Explorations in Black Leadership

Co-Directed by Phyllis Leffler & Julian Bond

Historic Events: RFK/MLK Assassinations

BOND: You were talking about the effect of the assassination of President Kennedy. What about the almost connected in time Robert Kennedy/Martin Luther King assassinations? What effect did they have on you?

DAVIS: Okay, in my life, these assassinations came much later even though they were only a few years, because by that time, I had finished — I had graduated from Brandeis, I had spent two years in Germany being extremely active with the socialist student group there, and I had decided to return to the U.S. to study with Herbert Marcuse. So I was a graduate student but I was also almost a full-time activist by that time. When Robert Kennedy was assassinated in Los Angeles, I was living in Los Angeles and as a matter of fact, some of my comrades were directly investigated because Sirhan Sirhan’s car was once outside of a meeting where that was called by communists or something like that, so it was a very strange connection. When Dr. King was assassinated, I was working with an organization which we called Los Angeles SNCC, of course, and we immediately — I mean, I can remember exactly where I was, I was mimeographing leaflets for another —

BOND: I’ll have to tell my students what a mimeograph machine is.

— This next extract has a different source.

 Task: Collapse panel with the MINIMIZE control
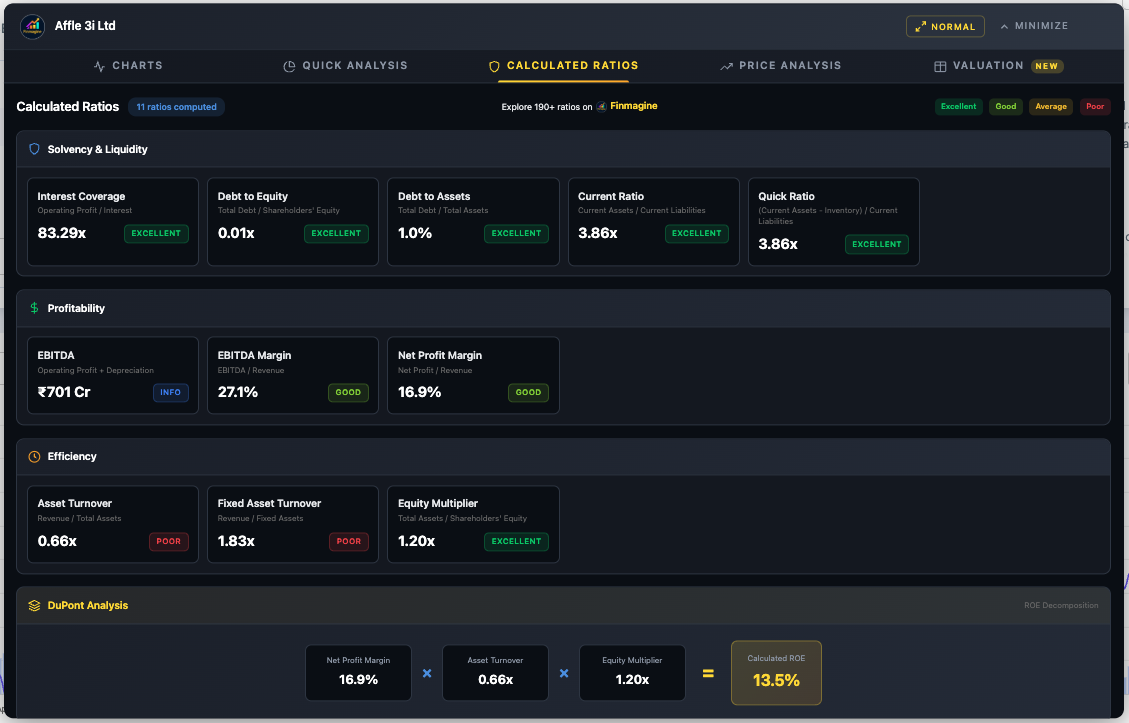point(1034,26)
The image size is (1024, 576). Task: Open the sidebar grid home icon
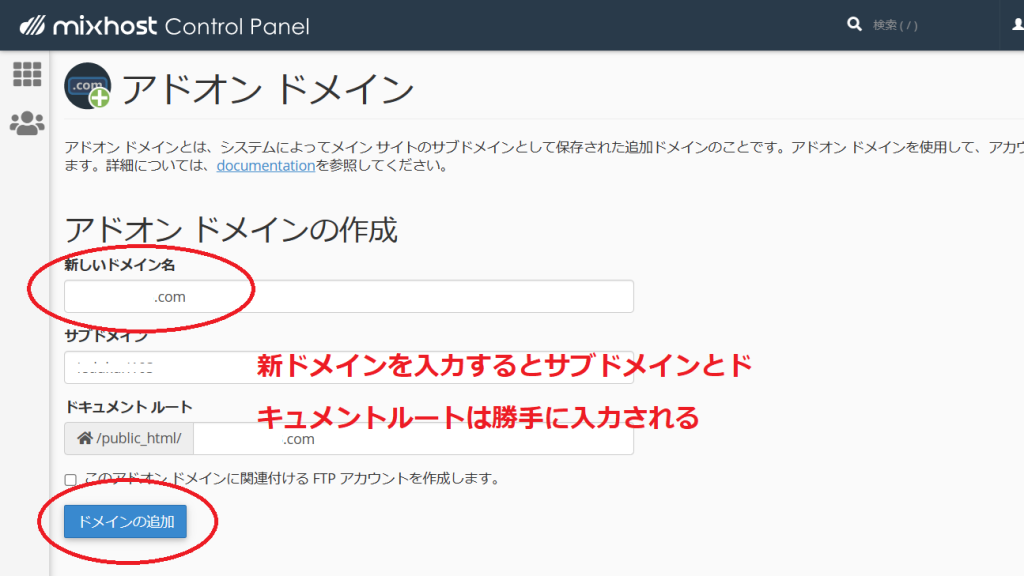[27, 74]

DAVIS: I know, exactly. You see, I'm doing this [gestures] — And we realized, being in L.A., that if we did not move quickly, that the Los Angeles Police Department would use that as an occasion for a massacre. And we knew that because immediately after the assassination, they set up machine guns on top of the roof of the downtown police station —

BOND: The Parker Center.

DAVIS: The Parker Center, absolutely, and so we decided that what we would do was we would organize a campaign to ask all of the merchants in South Central to close in deference to the memory of Dr. King and then we put up picket lines at all of the stores that didn’t, including some of the large stores at the malls like the May Company. And the — we were actually trying to prevent a riot, prevent the outbreak of violence, but the Los Angeles Police Department obviously wanted violence. We didn’t know then, but we learned later that they had developed new technologies and they had new weapons and they wanted probably to try them out and so they actually dropped off a young black man whom they had severely beaten, in front of our offices and, you know, we had to get him to the hospital and so forth, but we realized that it was provocative. They wanted us to riot and we were doing everything we could to involve people in an organized, non-violent protest.